Des investissements en hausse
Depuis l'annonce chinoise, plusieurs projets de broyage et de fabrication de produits semi-finis ont été engagés. À Abidjan, le groupe ivoirien Transcaocao a inauguré une nouvelle unité de transformation en juillet, tandis que le Ghana annonce la construction d'une usine de beurre de cacao dans la zone industrielle de Tema. Ces investissements sont soutenus par des fonds souverains et des banques de développement, séduits par la perspective d'un accès privilégié au marché chinois.
Les défis structurels persistent
Malgré ces avancées, des obstacles demeurent. Le coût de l'énergie, la logistique portuaire et le manque de main-d'œuvre qualifiée freinent la montée en puissance de la transformation locale. Par ailleurs, la volatilité des cours mondiaux du cacao, accentuée par les aléas climatiques et les tensions géopolitiques, expose les nouveaux investissements à des risques importants. Les producteurs, eux, attendent que la prime annoncée se concrétise dans leurs revenus.

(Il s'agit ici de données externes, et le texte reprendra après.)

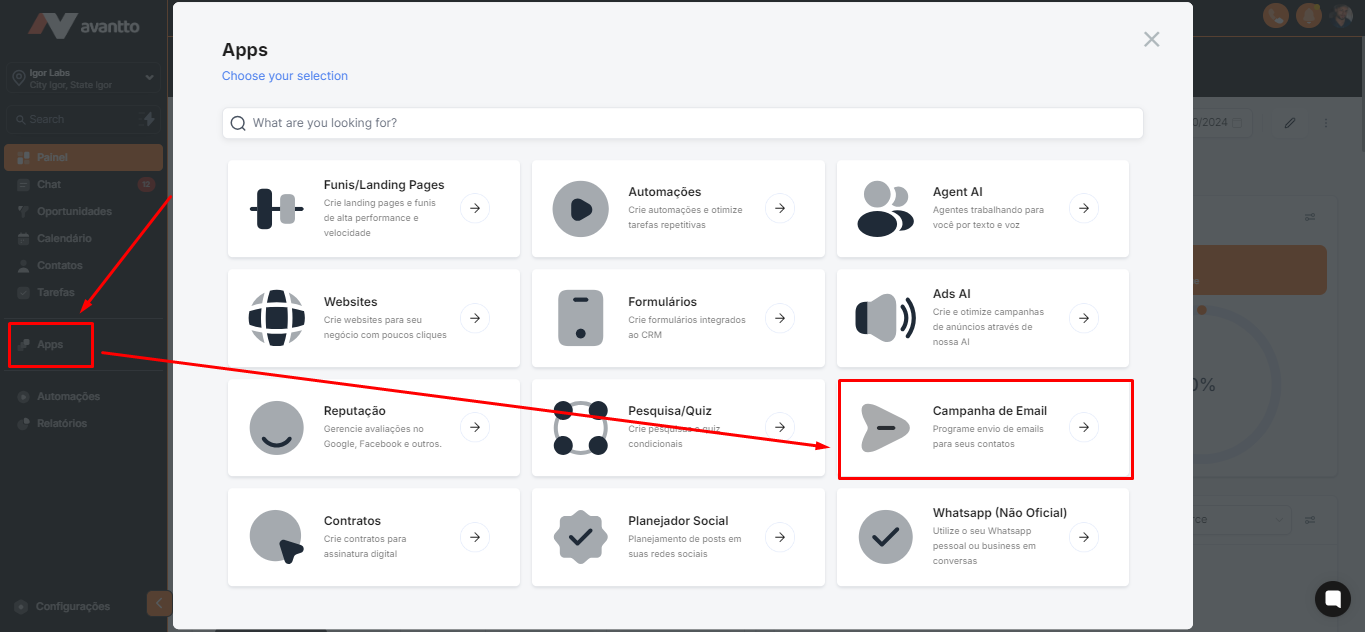Open the Formulários phone icon
Screen dimensions: 1365x632
580,318
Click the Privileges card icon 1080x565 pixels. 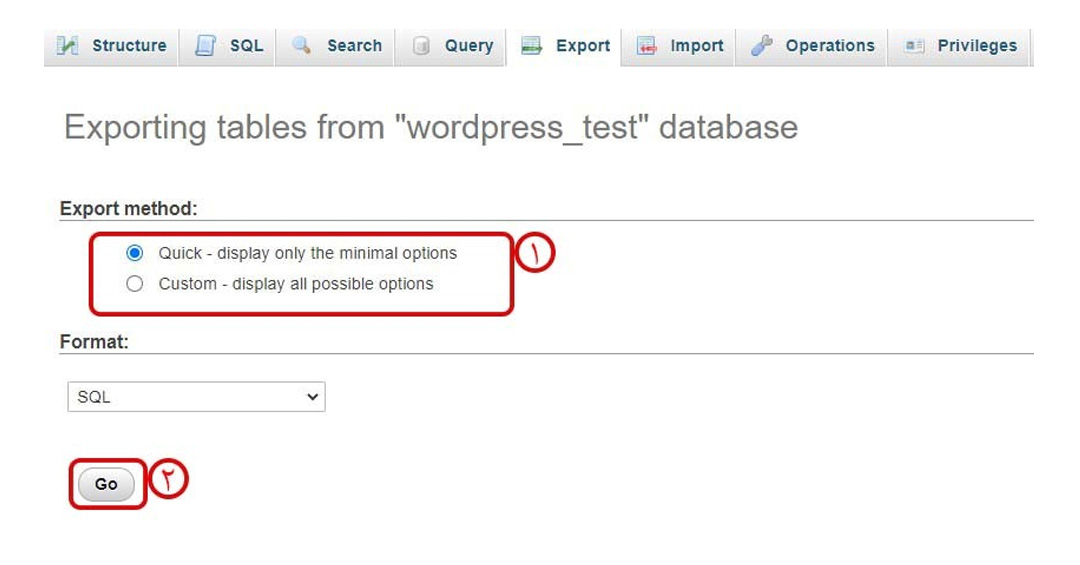[914, 45]
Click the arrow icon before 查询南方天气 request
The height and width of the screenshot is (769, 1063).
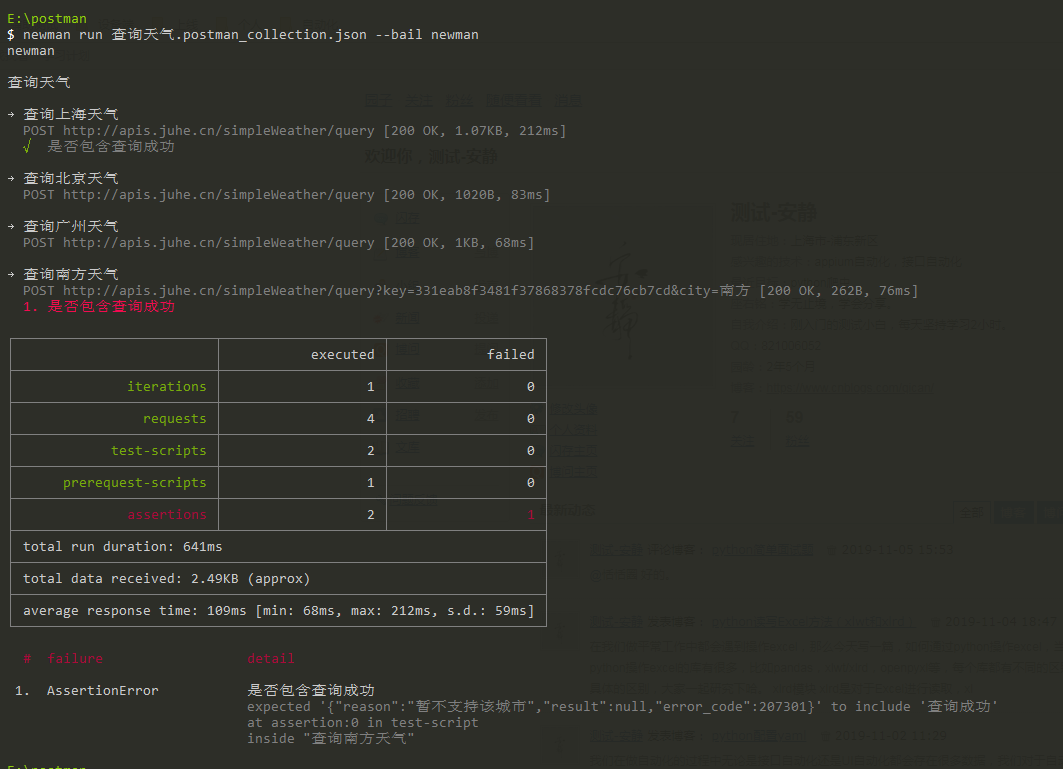[x=11, y=275]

Une concurrence régionale à surveiller
D'autres pays de l'UEMOA, comme le Nigeria et le Cameroun, cherchent également à profiter de l'aubaine chinoise. La Côte d'Ivoire et le Ghana, bien que leaders, doivent innover pour maintenir leur avantage. La signature récente d'un accord entre la RDC et la Côte d'Ivoire sur le cacao, évoquée en juin, suggère une volonté de coordination régionale qui pourrait renforcer le poids collectif des producteurs.
Perspectives
À court terme, la filière cacao ouest-africaine est à un tournant. La conjonction d'une politique intérieure volontariste et d'une ouverture commerciale chinoise offre une fenêtre d'opportunité rare. Reste à savoir si les acteurs locaux parviendront à surmonter les fragilités structurelles pour transformer cet avantage en souveraineté économique durable.
La filière cacao en Afrique de l'Ouest illustre les transformations plus larges qui traversent les économies de la région : une montée en gamme progressive, une recherche de souveraineté et une redéfinition des partenariats commerciaux. L'issue de cette dynamique dépendra de la capacité des États et du secteur privé à coordonner leurs efforts et à attirer les investissements nécessaires, dans un contexte mondial marqué par l'incertitude climatique et les fluctuations des cours.